Coach Park Kyung-wan said, “Catcher is a position that plays a special supporting role. He needs a pitcher to be able to rely on like a mother. I went through my playing career with that mindset, and even now, as his leader, I give that kind of advice to his juniors,” he emphasized. He then said, “Supporting pitchers who are in sync to record wins, saves, and holds, and making certain batters’ RBIs become final hits, that’s the catcher,” he said with strength.
It is said that when a young pitcher got on the mound, the sense of responsibility intensified. In general, pitchers with less experience adapt to the first-team stage in the losing and chasing groups, but coach Park Kyung-wan believed that the team could become stronger only when those pitchers grow. He said, “A young pitcher must continue to accumulate successful experiences such as no runs, so that he will have the confidence that’my ball can work’. He said, “I tried to focus on myself first (for the pitcher’s growth), even if it was a situation where the score difference with the opposing team was widening.” In the late 2000s, SK mound pitchers such as Jeon Byung-doo, Song Eun-beom, and Yoon Gil-hyeon grew up with Park Kyung-wan’s consideration during their younger days.
Of course, it’s not just a sense of duty that motivates me. When coach Kim Seong-geun often brought up the pitcher’s name and asked, “Make a pitcher,” I watched the player with curiosity, communicated with him, and gave advice.

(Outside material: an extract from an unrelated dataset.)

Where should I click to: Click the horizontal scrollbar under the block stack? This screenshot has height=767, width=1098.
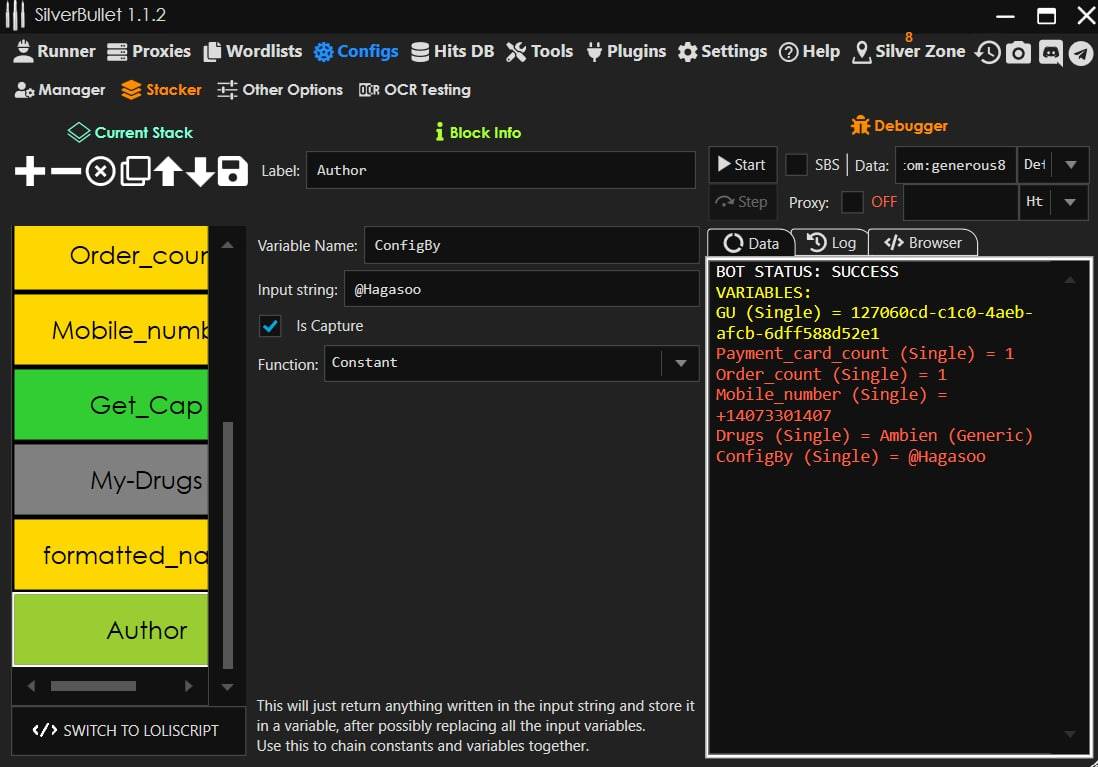pos(93,686)
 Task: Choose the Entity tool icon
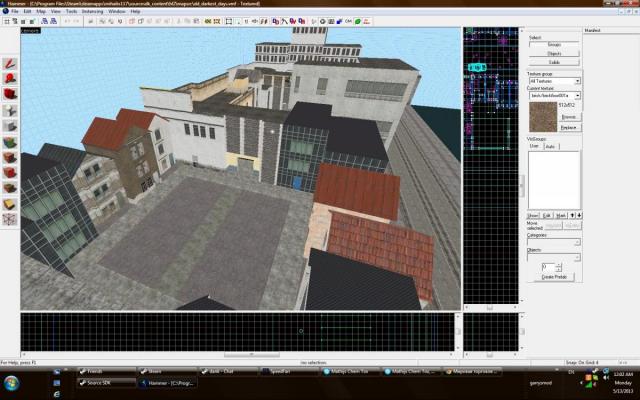pos(9,110)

Coach Park Kyung-wan said, “Although he wasn’t the type to express it directly, he felt proud and said, ‘You’ve grown a lot’ when his skills improved, and he felt a sense of accomplishment in his own way.”
When asked to name the most memorable match as a catcher, coach Kyung-Wan Park, while with SK, beat Kim Hyun-soo (currently LG Twins) with Chae Byeong-yong in the bottom of the 9th inning of the 5th game of the 2008 Korean Series (KS) against the Doosan Bears, with one out and bases loaded. He picked the moment when he confirmed the championship by dealing with double hits (pitcher-catcher-1st baseman). Coach Park said, “(Chae) Byeong-yong showed off a sinker that he didn’t throw well at the beginning of the series. He had a good ball, but when the bases were loaded, he remembered the sinker and used it against (Kim) Hyeon-soo. He said, “I clearly remember the trajectory of the batter’s swing and the trajectory of the ball,” and said, “The ball (sinker Chae Byung-yong) was really good.”
Coach Park Kyung-wan was a supporting actor even in his best moments. He laughed, “Sometimes the role of ‘Licorice’ is enough to be a catcher. But if you live with that mindset, there are things that come back later.”